*** Block opens ***

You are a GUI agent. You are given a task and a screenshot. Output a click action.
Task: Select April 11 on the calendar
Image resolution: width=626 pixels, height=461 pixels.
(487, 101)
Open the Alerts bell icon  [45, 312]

*** Block closes ***
*** Block opens ***

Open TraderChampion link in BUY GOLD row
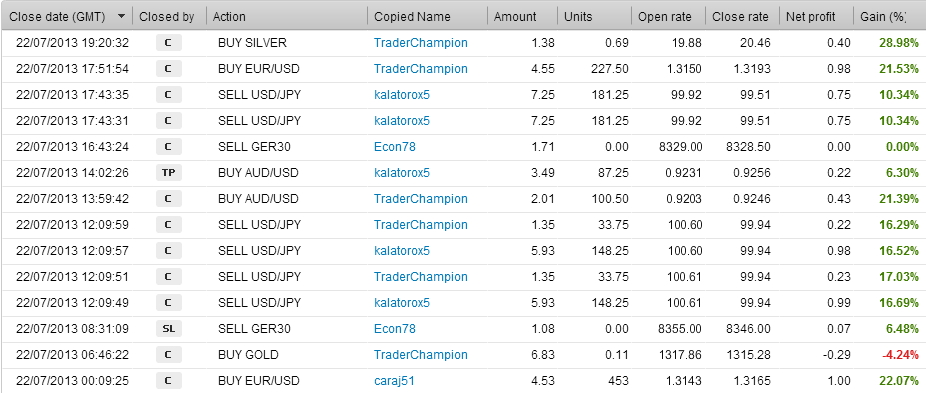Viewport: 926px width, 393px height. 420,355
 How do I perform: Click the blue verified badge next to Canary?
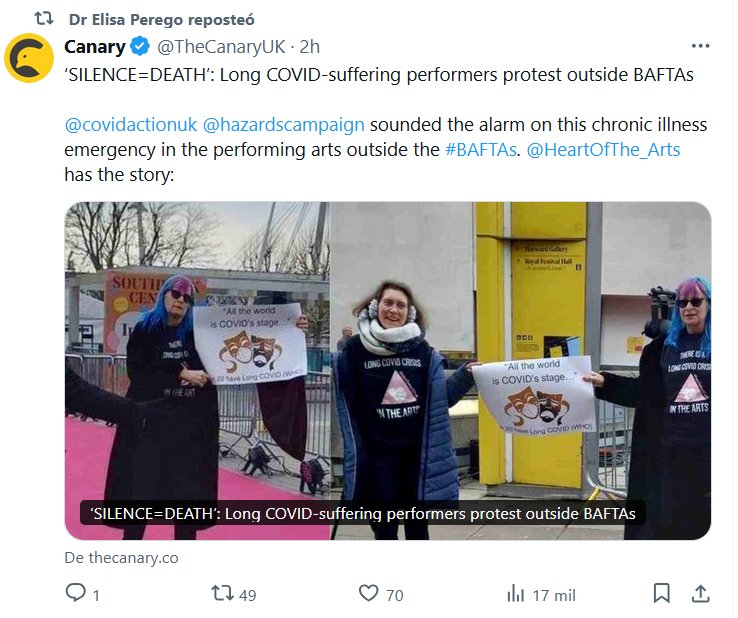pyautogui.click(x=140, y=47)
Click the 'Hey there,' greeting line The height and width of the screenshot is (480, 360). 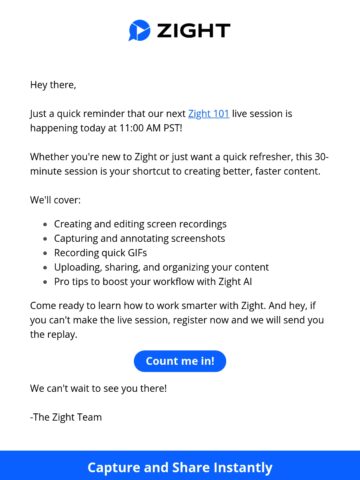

*** Block closes ***

## EXERCISE
Take exactly the lines from the one containing "You are a GUI" through the one containing "Open the Alerts" in the data above, and output them with nothing added.

## RESPONSE
You are a GUI agent. You are given a task and a screenshot. Output a click action.
Task: Select April 11 on the calendar
Image resolution: width=626 pixels, height=461 pixels.
(487, 101)
Open the Alerts bell icon  [45, 312]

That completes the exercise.